A/N:I’m being nice to my Jacob friends today, but don’t count on this to be a common theme– he’s still my favorite angst character

I pressed my ear against the creaky bedroom door, trying to make out the the short-winded breathing on the other end.

Poor Jacob.

Standing there for a moment, I wonder if he really wants me to come in, to see him in this state.

I knew he didn’t, he neverdid. Whenever I would check on him, it was him instantly hiding any hints of sadness. Wiping the tears away, sniffling, and quickly standing up to greet me. Wondering if he even knew of my presence, I decide it’s best I try yet again– even if I fail.

“Jacob…” I whisper from the doorway.

“(Y/N)!” He jumps up in shock; again quickly wiping the tears that fell from his eyes. “Hi! When did you get home?”

Though, that didn’t hide the lament that shone right through those chocolate brown orbs.

“Jacob, please.” I begged, walking over to the bed. I ushered for him to sit back down. “Please, let me be here for you.”

“What do you mean? I’m fin-”

“No, Jacob. You’re not fine.” I sigh. “You hide your feelings from me. It’s torture knowing that you’re suffering; suffering in silence.”

“(Y/N), I’m- I’m ok-” His breathing cuts his sentence off, his eyes filling to the brim with tears.

“Please.” I whisper, placing my hand over his own.

His sobs returned once again, uncontrollable breathing racking through his body as he laid his head on my chest. His arms crushingly tight around my body.

“I just, I don’t want to be this way.” He whimpers.

“What do you mean, Jake?”

“I’m a monster, (Y/N). Don’t pretend you don’t know.”

“Jake, you are nota monster. You’re everything good in this world.” I soothe, slightly scratching his scalp.

“No, I’m not.” He huffs, pulling away to look into my eyes. “I can’t give you a normal life, a normal life that you deserve. At least, not for a very long time.”

“You give me everything I could ever want and more.”

“No, you deserve a safe and normal life. A life where your boyfriend doesn’t fight off vampires. A life without worrying about if something will happen to you. You des-”

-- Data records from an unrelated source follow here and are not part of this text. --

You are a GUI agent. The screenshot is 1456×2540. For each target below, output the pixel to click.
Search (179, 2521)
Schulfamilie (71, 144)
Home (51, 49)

“Stop, Jacob. Stop it right now.” I look at him sternly. “You protect me, you protect everyone. You do more for me than I could ever ask. You make me feel safer than anyone else ever could.”

“I shouldn’t have to. You don’t seem to understand.” Jacob’s eyes close as he lets out a large sigh.

“I don’t understand what?”

“You don’t understand that I just wish things were normal for you. For us, for me.” His eyes meet mine once again. “I just want to live a normal life, I want to go back to how things were. When I didn’t have to worry all the time, when I didn’t have to patrol for vampires. When I didn’t have to worry about what would happen if I messed up.”

“You’re right.” I rib small circles into the back of his hand, meeting his gaze. “I’ll never understand the sacrifice you’ve made. I’ll never understand how you feel. But I can empathize, Jacob.”

“Thank you.” He whispers, pulling me into a tight hug. “I love you.” His hot tears leave a trail down my back as he buried his face in the crook of my neck.

“I love you, Jacob. I’m always going to be here for you.” I promise. “Please, talk to me more. Please don’t suffer in silence.”